[Records from a data collection]
┏━━

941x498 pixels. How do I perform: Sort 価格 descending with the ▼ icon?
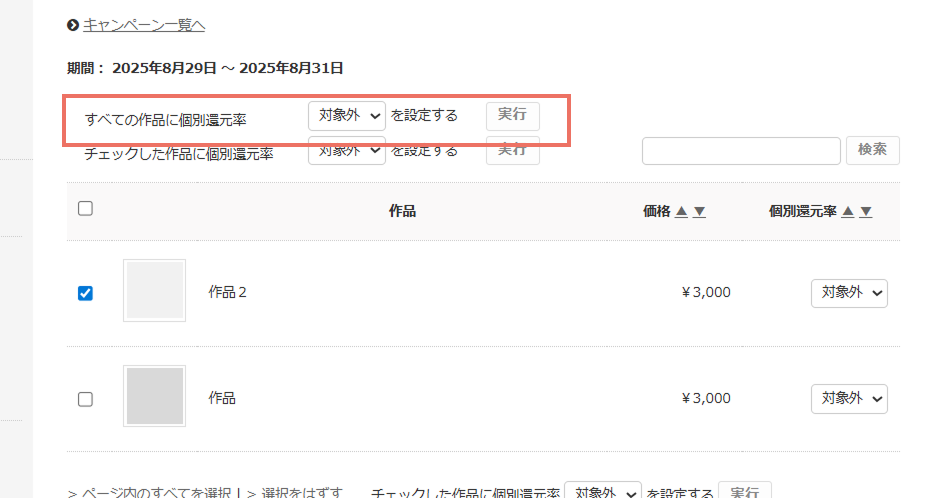coord(700,212)
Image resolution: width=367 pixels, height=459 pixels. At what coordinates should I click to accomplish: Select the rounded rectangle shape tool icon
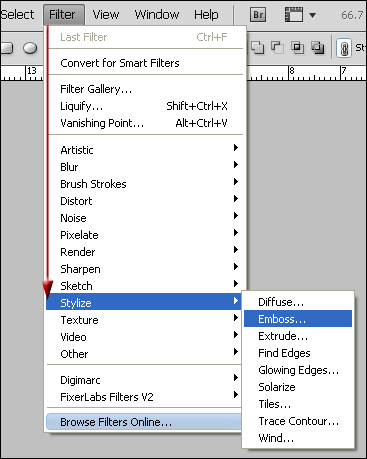pos(7,48)
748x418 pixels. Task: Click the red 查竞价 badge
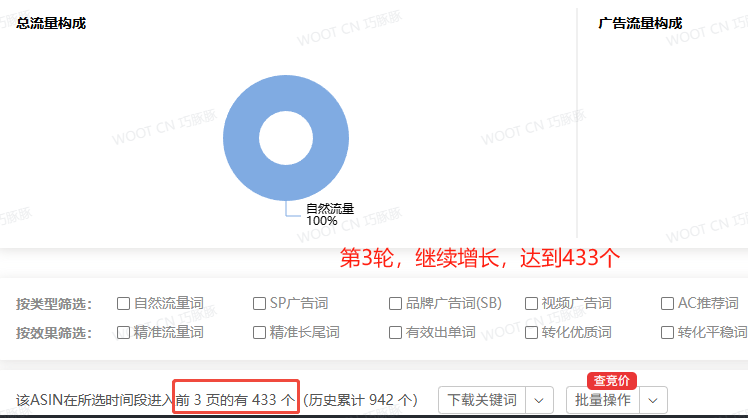click(x=611, y=379)
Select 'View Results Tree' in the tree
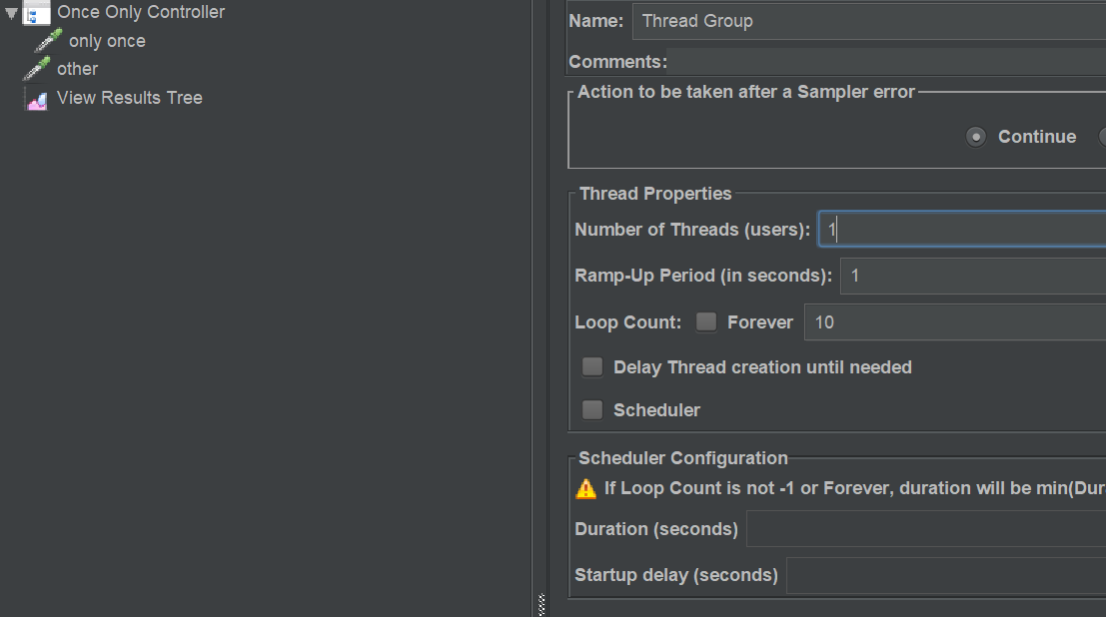Viewport: 1106px width, 617px height. coord(130,98)
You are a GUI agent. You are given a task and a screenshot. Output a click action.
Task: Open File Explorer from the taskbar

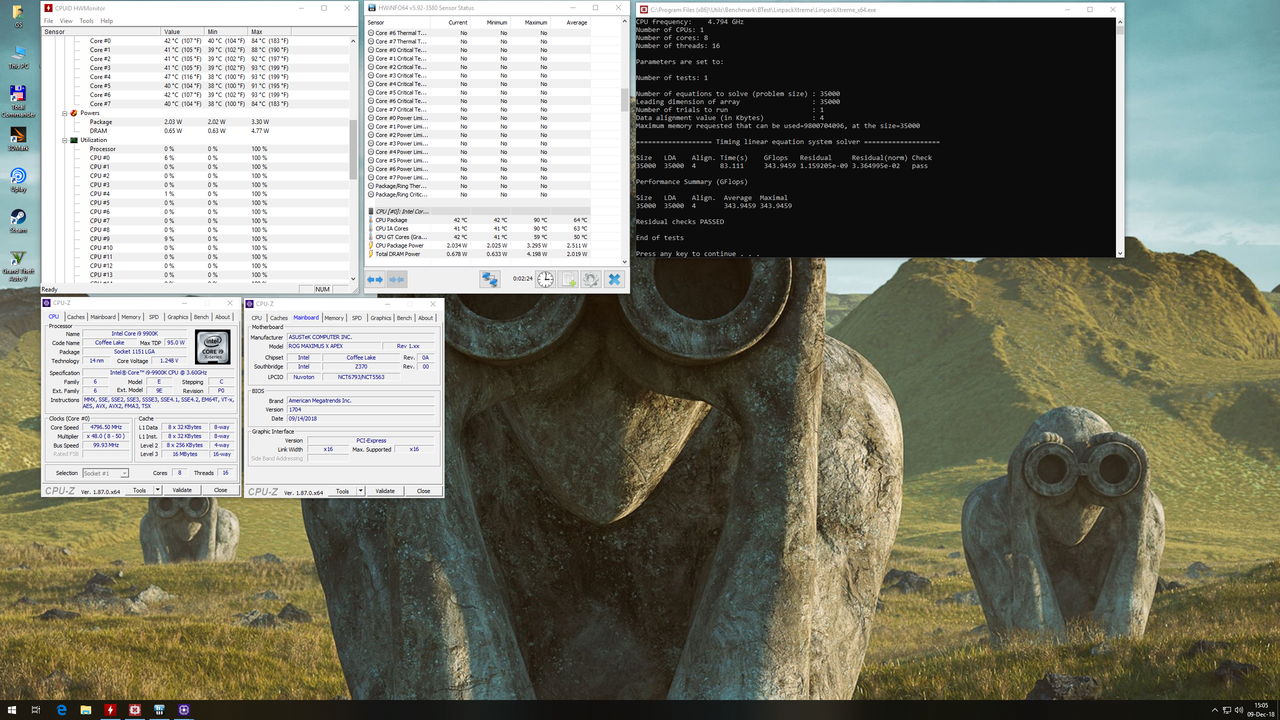point(85,710)
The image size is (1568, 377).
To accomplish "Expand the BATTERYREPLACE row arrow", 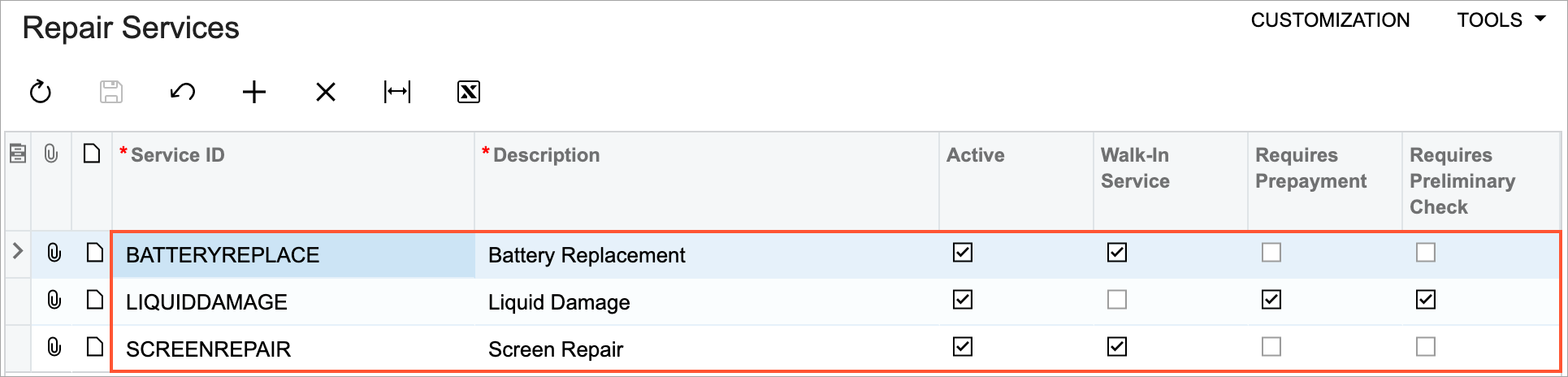I will [x=18, y=252].
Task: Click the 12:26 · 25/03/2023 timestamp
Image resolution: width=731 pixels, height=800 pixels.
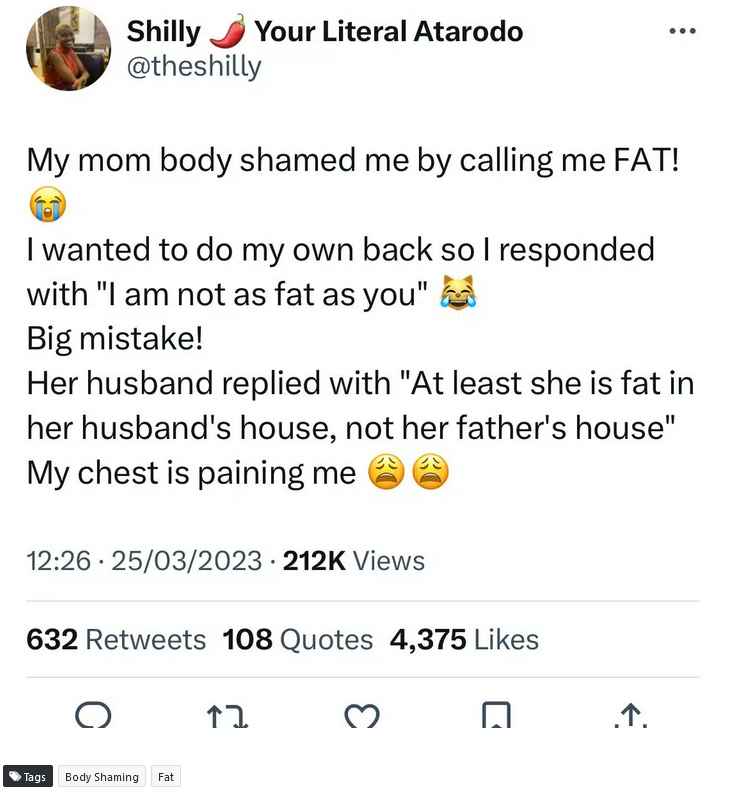Action: 144,561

┗━━

• **WHAT THE TASK REQUIRES**
The answer is the run of lines from the one with "Image resolution: width=731" through the final line of the data, copied exactly, and nothing else; no pictures.

• **EXPECTED ANSWER**
Image resolution: width=731 pixels, height=800 pixels.
Action: 144,561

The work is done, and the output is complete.